Sample Heart Healtly Diet Plan: Lunch

Do You Need a Lunch That Fills You Up and Tastes Good?

This heart healthy lunch is packed with all kinds of goodness, whether you're watching what you eat or not. This meal in inexpensive, super quick and easy to make and it tastes good, too. The chili cooks in 20 minutes and the baked sweet potato requires no fuss: just rinse and bake right in the skin.


Lunch Example:



1 cup heart healthy vegetarian chili (cooks in 20 mins)
5 low-sodium crackers
1 medium baked sweet potato with cinnamon
1tsp brown sugar
1/2 cup raw baby carrots
12 oz filtered water

Total Calories= 490
Calories From Fat= 83
Fiber= 18 grams



What's So Great About This Lunch Example?


1. Fiber, Fiber & More Fiber!

Did you notice that this lunch is loaded with fiber? A whopping 18 grams to be exact1 That's 2/3 of the daily requirement for a man over age 50 and almost 100% of the amount a woman over age 50 needs. Remember, that's the stuff that's going to keep your ticker ticking by cleaning out your blood vessels.

Notice that there's a large glass of water that follows this meal. That's because increasing fiber without increasing water intake will leave you with some very uncomfortable side effects like constipation. After all the fiber and water, you'll feel very full which should help to hold you over until dinner.


2. Protein

The vegetarian chili is made with beans that are full of low-fat protein. This allows you to get the benefits of protein without the saturated fat and cholesterol from meat.

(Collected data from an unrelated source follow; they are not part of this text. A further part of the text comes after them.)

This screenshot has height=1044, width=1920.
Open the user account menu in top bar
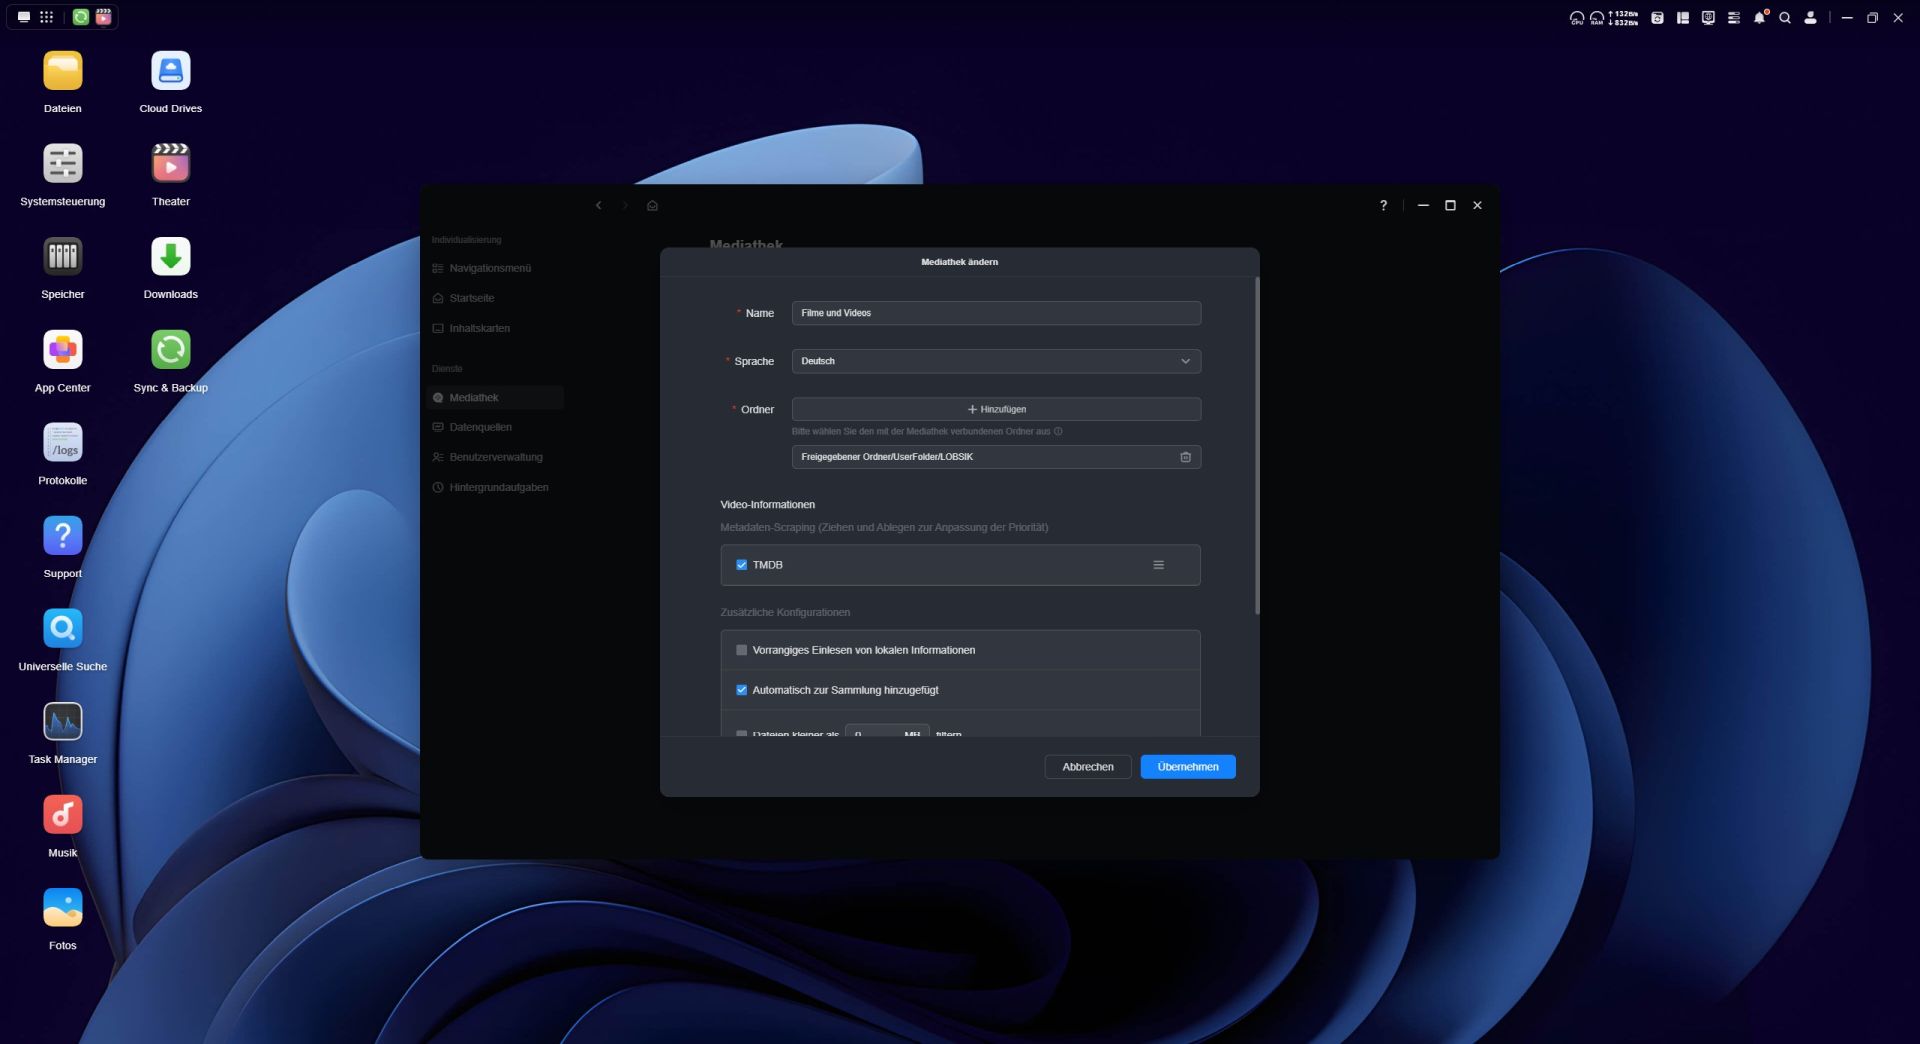coord(1810,18)
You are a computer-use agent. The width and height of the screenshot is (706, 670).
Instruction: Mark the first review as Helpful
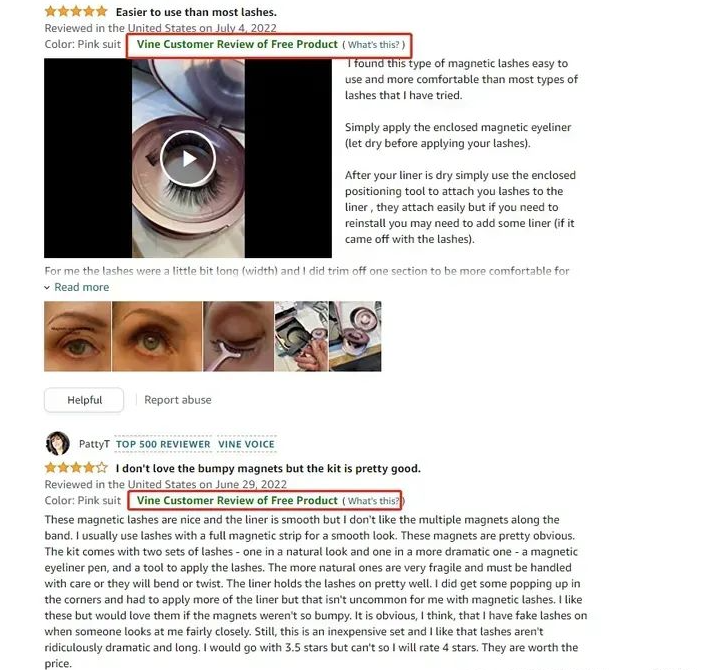[84, 400]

If you're really not into vegetarian dishes, add some ground turkey breast or lean ground beef.


3. Calories and Fat

This lunch has just under 500 calories. Even if you're on a modest 1500 calorie diet, this one is about one third of your calories for the day. If you're on a 2000 calorie diet, it's only about a fourth of your calories for the day. It's also low in fat so no worries there either. There are about 80 fat calories in this meal.